The update will almost certainly add copy and paste, which has already appeared in an update pushed out to some developer-only handsets. It may also offer a better way for corporations to deploy homegrown apps--today they have to distribute them through the public marketplace.
Sierra_Dad
5:31 am on Dec 11, 2010 (gmt 0)
Equally important, said this person, it will loosen some of the odd restrictions on what apps can and cannot do. For instance, applications can store data locally. But if they want to let users download files, such as music or Office documents, to local storage the applications have to do it through the Web browser.
Seriously?
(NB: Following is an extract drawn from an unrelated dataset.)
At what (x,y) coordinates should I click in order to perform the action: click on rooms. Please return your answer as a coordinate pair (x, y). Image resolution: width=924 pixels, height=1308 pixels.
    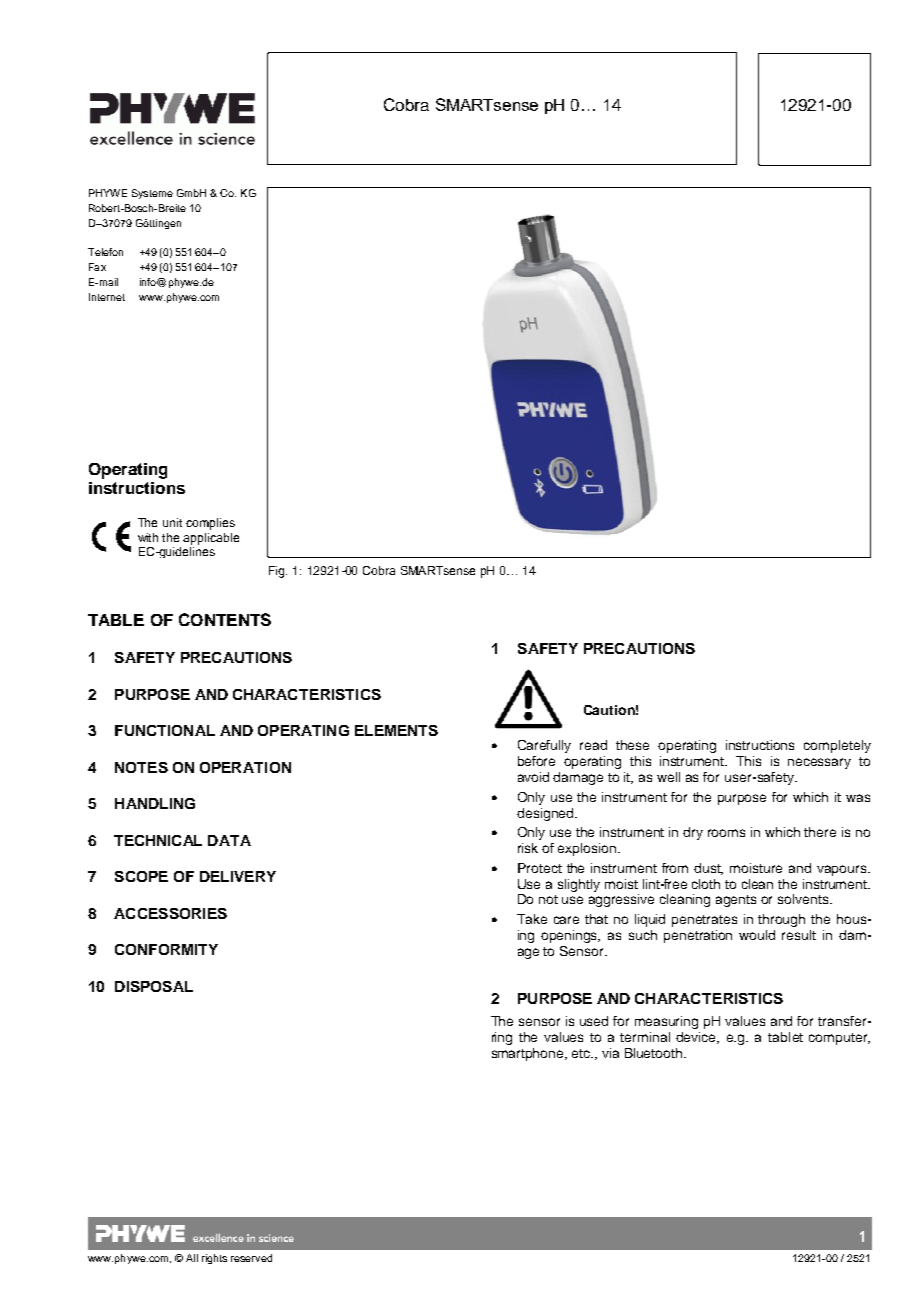
    Looking at the image, I should click on (726, 833).
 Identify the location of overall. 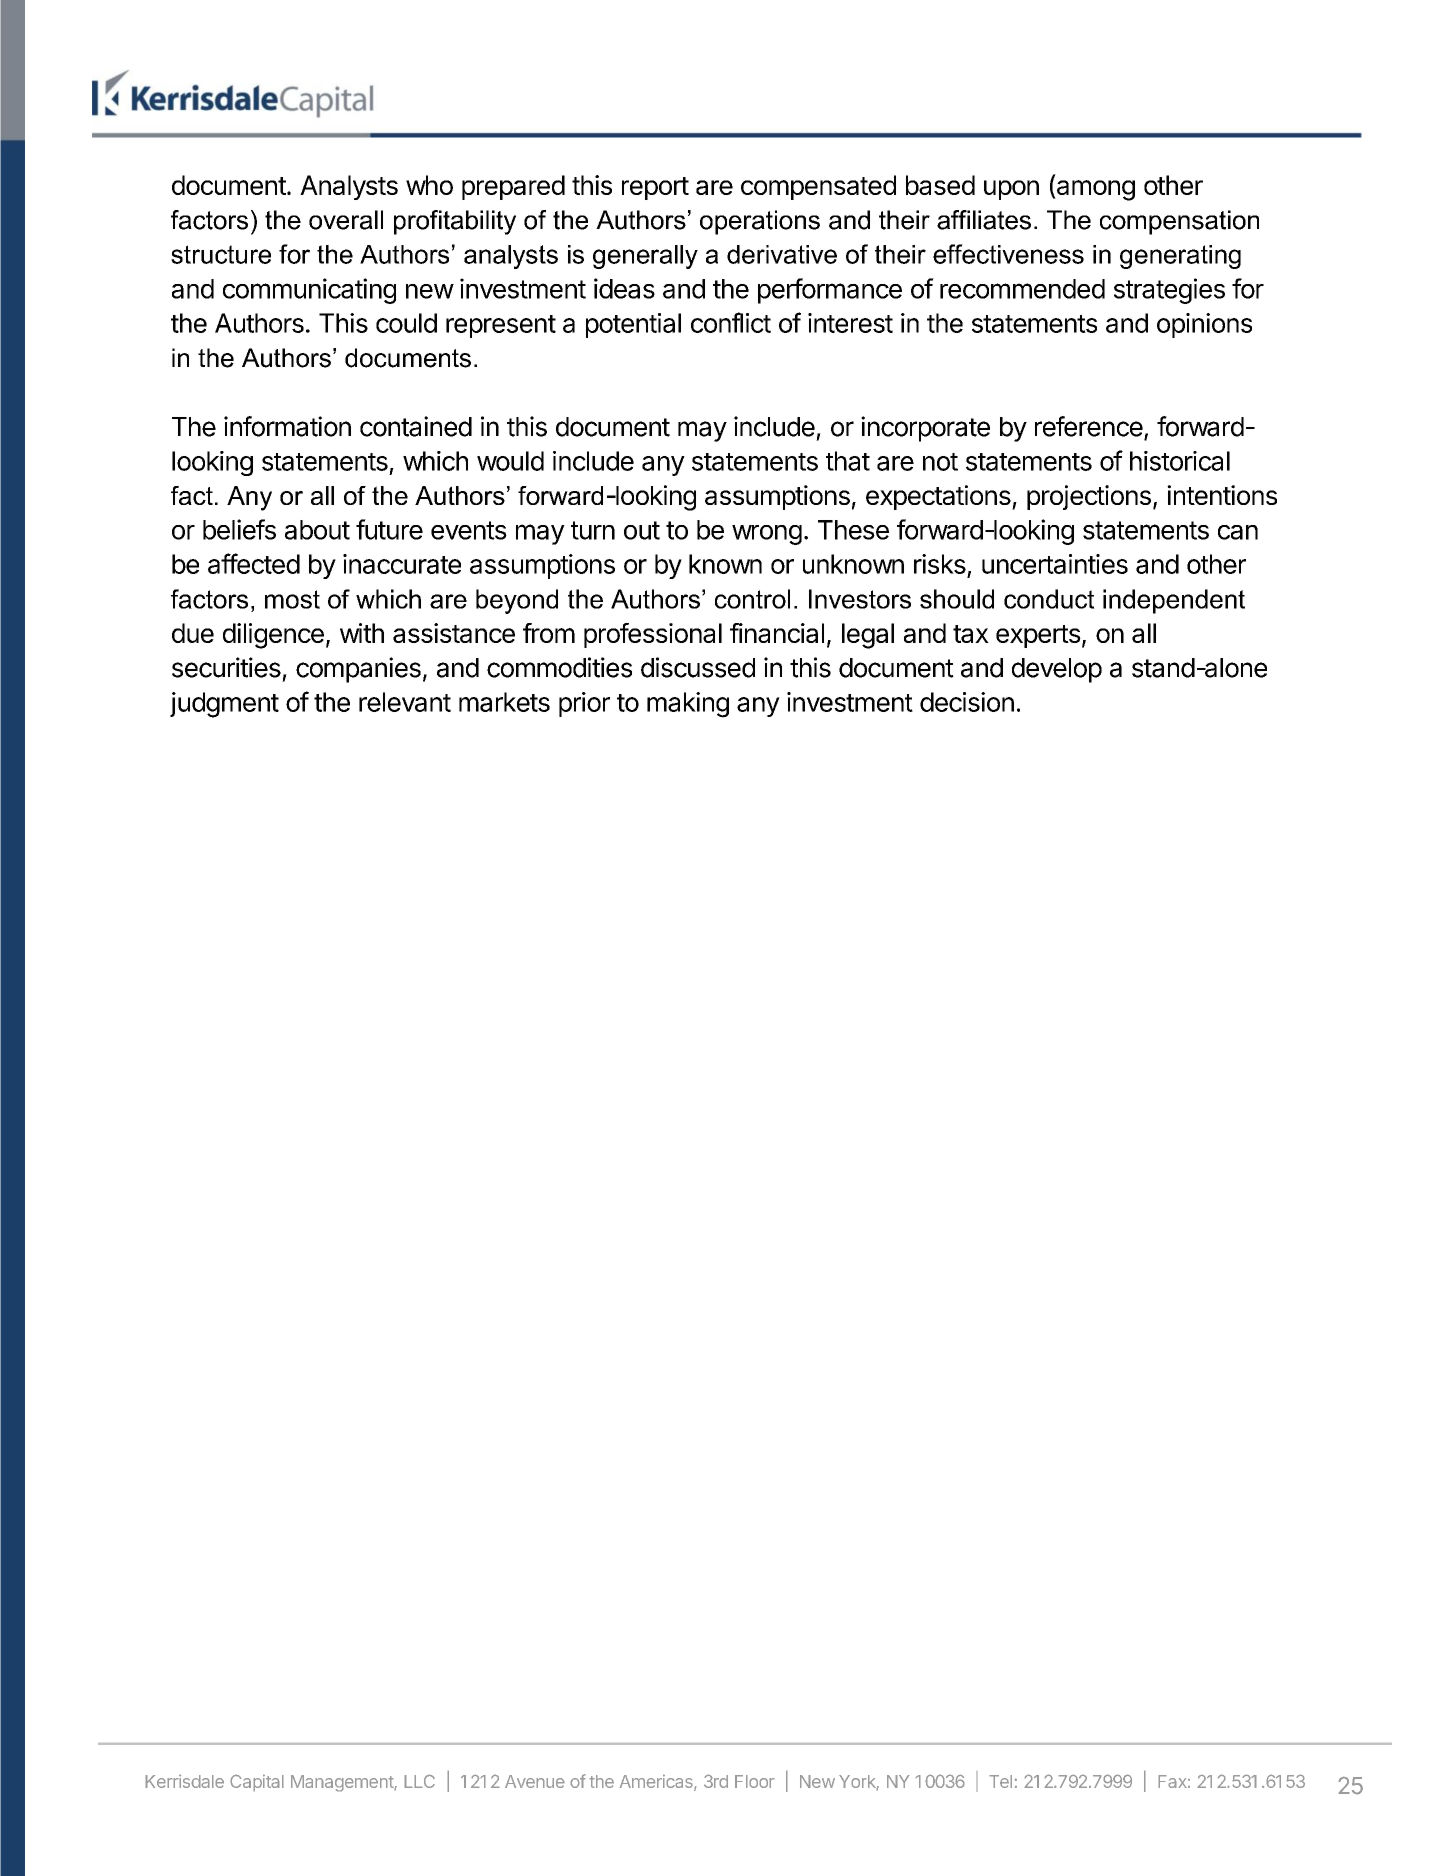
(346, 220).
Well I'm glad I didn't start developing before they eased that. What fun, my app would be opening the browser 2000 times in a half hour.
Harry
1:59 am on Jan 6, 2011 (gmt 0)
Why are you posting so much WP7 links and info here, while ignoring the real development and innovation that's happening elsewhere? I understand there is a bias for WP7 around these parts, but it's definitely the place where the innovation in mobile OSes is coming from.
Sierra_Dad
9:31 pm on Jan 6, 2011 (gmt 0)
I don't find three WP7 links in a month, to be excessive. I'm doing nothing with WP7 now, but I am curious to see developments.
I don't think engine is the only one allowed to post links to this forum, so if you would like to see more discussion of where the innovation is really happening, maybe you can post some links too.